AI & Agent Integration
WorkflowFramework ships an Extensions.AI package that lets you embed LLM calls, AI-driven routing decisions, and autonomous planning directly into workflows.
Installation
dotnet add package WorkflowFramework.Extensions.AI
Key Types
| Type | Purpose |
|---|---|
IAgentProvider |
Abstraction over any LLM backend |
LlmCallStep |
Call an LLM with a prompt template |
AgentDecisionStep |
AI picks a route from a set of options |
AgentPlanStep |
AI suggests next workflow steps |
OllamaAgentProvider |
Local LLM via Ollama |
SemanticKernelAgentProvider |
Microsoft Semantic Kernel interop |
IAgentProvider
using WorkflowFramework.Extensions.AI;
public interface IAgentProvider
{
string Name { get; }
Task<LlmResponse> CompleteAsync(LlmRequest request, CancellationToken ct = default);
Task<string> DecideAsync(AgentDecisionRequest request, CancellationToken ct = default);
}
LlmCallStep — Prompt-Based Step
Sends a prompt to the configured provider and stores the response in context properties.

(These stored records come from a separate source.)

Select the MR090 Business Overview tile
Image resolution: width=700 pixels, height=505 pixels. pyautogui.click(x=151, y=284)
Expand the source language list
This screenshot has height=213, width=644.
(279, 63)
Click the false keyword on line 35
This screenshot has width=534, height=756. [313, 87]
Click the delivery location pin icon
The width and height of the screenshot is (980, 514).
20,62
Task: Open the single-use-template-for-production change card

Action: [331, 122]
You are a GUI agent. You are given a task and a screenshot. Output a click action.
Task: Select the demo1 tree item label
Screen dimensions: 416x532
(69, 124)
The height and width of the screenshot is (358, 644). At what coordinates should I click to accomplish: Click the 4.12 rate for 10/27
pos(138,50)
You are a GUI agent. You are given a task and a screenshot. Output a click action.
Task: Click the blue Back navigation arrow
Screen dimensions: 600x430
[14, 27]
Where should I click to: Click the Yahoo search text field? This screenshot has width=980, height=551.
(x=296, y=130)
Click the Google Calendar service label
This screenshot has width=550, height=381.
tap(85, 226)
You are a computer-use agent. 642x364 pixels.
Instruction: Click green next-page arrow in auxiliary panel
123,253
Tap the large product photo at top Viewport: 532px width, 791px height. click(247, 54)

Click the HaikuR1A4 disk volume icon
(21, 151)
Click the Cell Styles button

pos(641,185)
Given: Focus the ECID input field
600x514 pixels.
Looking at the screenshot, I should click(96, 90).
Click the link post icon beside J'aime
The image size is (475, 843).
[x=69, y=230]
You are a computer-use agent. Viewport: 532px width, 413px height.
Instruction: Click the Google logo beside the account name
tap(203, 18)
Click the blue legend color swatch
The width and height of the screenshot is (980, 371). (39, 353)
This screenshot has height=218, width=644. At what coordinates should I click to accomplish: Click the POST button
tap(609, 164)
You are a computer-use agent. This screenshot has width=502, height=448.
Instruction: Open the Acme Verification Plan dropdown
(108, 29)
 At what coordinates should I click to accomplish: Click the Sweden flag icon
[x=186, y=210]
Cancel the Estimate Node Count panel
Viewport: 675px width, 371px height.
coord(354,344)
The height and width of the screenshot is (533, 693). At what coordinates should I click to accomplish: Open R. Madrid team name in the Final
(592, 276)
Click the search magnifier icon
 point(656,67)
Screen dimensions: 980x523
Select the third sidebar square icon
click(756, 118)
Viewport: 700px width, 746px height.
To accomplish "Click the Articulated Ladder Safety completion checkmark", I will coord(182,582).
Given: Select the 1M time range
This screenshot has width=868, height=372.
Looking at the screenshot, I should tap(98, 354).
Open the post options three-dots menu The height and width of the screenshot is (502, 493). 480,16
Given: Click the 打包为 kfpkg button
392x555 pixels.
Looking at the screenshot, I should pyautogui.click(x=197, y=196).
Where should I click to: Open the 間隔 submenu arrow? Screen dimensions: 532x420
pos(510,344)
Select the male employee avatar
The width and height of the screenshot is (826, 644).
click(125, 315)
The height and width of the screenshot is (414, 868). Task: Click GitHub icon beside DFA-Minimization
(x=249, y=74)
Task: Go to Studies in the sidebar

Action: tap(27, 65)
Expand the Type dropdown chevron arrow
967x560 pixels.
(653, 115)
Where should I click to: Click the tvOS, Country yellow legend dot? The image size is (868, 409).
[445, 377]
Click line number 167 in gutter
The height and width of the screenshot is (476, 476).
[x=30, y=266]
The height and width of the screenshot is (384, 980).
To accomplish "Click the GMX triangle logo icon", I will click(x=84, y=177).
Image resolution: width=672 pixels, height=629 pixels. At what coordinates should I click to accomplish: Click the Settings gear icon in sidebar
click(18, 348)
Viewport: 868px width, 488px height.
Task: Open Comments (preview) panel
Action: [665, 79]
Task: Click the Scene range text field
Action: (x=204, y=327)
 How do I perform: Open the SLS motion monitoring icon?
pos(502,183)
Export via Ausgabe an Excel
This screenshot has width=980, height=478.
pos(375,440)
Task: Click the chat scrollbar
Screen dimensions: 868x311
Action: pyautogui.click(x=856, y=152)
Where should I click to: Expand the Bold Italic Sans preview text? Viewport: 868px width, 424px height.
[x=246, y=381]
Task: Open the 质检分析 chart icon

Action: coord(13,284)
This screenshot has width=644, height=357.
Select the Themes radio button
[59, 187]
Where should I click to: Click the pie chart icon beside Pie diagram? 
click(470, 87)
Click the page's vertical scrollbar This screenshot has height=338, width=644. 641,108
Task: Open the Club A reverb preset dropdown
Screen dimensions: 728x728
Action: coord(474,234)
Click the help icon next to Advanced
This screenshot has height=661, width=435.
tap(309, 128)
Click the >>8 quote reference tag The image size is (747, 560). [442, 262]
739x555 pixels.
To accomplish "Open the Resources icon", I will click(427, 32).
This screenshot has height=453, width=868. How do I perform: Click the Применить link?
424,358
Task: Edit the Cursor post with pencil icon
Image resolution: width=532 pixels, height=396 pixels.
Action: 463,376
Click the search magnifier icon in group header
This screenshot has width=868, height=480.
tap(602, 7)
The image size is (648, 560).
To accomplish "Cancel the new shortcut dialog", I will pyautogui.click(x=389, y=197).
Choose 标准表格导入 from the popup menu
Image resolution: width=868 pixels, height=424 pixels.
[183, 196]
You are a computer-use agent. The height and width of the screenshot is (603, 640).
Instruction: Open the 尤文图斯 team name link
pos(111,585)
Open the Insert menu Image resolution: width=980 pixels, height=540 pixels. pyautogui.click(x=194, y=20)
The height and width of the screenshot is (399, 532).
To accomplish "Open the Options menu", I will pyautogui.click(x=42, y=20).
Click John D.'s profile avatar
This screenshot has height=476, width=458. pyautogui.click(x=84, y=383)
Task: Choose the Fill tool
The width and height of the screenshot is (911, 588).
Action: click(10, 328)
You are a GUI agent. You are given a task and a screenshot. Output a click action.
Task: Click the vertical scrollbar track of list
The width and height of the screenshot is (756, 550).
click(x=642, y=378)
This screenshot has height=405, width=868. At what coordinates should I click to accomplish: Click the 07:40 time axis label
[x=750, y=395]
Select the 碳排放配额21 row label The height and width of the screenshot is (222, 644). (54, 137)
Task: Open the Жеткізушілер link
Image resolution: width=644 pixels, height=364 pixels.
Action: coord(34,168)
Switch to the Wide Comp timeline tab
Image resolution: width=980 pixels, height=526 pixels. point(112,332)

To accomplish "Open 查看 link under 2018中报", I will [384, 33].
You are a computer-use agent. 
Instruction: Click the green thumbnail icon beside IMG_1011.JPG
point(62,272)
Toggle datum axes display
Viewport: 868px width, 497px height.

var provider = new OllamaAgentProvider(new OllamaOptions
{
BaseUrl = "http://localhost:11434",
DefaultModel = "qwen3:30b-instruct"
});
var workflow = new WorkflowBuilder()
.Step(new LlmCallStep(provider, new LlmCallOptions
{
StepName = "Summarize",
PromptTemplate = "Summarize the following text: {{InputText}}",
Temperature = 0.3,
MaxTokens = 500
}))
.Build();
await workflow.RunAsync(context);
var summary = context.Properties["Summarize.Response"]; // LLM output
var tokens = context.Properties["Summarize.TotalTokens"]; // usage info
AgentDecisionStep — AI Routing
The agent picks one of the given options based on context, enabling dynamic branching:
var workflow = new WorkflowBuilder()
.Step(new AgentDecisionStep(provider, new AgentDecisionOptions
{
Prompt = "Should this support ticket be escalated or auto-replied?",
Options = { "escalate", "auto-reply" }
}))
.If(ctx => ctx.Properties["AgentDecision.Decision"]?.ToString() == "escalate")
.Step(escalateStep)
.Else()
.Step(autoReplyStep)
.EndIf()
.Build();
AgentPlanStep — Autonomous Planning
Asks the LLM to suggest next steps based on the current workflow state:
var workflow = new WorkflowBuilder()
.Step(new AgentPlanStep(provider, "Planner"))
.Build();
await workflow.RunAsync(context);
var plan = context.Properties["Planner.Plan"]; // LLM's suggested plan
Tool Calling
LlmCallStep supports tool/function definitions. When the LLM requests tool calls, they are stored in context:
var step = new LlmCallStep(provider, new LlmCallOptions
{
PromptTemplate = "Look up the customer's order status.",
Tools =
{
new AgentTool
{
Name = "get_order",
Description = "Retrieves order details by ID",
ParametersSchema = """{"type":"object","properties":{"orderId":{"type":"string"}}}"""
}
}
});
After execution, check context.Properties["LlmCall.ToolCalls"] for any ToolCall objects the model returned.
OllamaAgentProvider
Connects to a local Ollama instance:
var provider = new OllamaAgentProvider(new OllamaOptions
{
BaseUrl = "http://localhost:11434",
DefaultModel = "qwen3:30b-instruct",
Timeout = TimeSpan.FromSeconds(120),
DisableThinking = true // appends /no_think for supported models
});
SemanticKernelAgentProvider
Wraps a Microsoft Semantic Kernel Kernel for access to any SK-supported backend (OpenAI, Azure OpenAI, Hugging Face, etc.):
Note
Available on .NET 8+ only.
using Microsoft.SemanticKernel;
using WorkflowFramework.Extensions.AI;
var kernel = Kernel.CreateBuilder()
.AddOpenAIChatCompletion("gpt-4o", apiKey)
.Build();
var provider = new SemanticKernelAgentProvider(kernel);
// Use it exactly like OllamaAgentProvider
var step = new LlmCallStep(provider, new LlmCallOptions
{
PromptTemplate = "Classify this email: {{EmailBody}}"
});
If the kernel has plugins registered, FunctionChoiceBehavior.Auto() is enabled automatically for tool calling.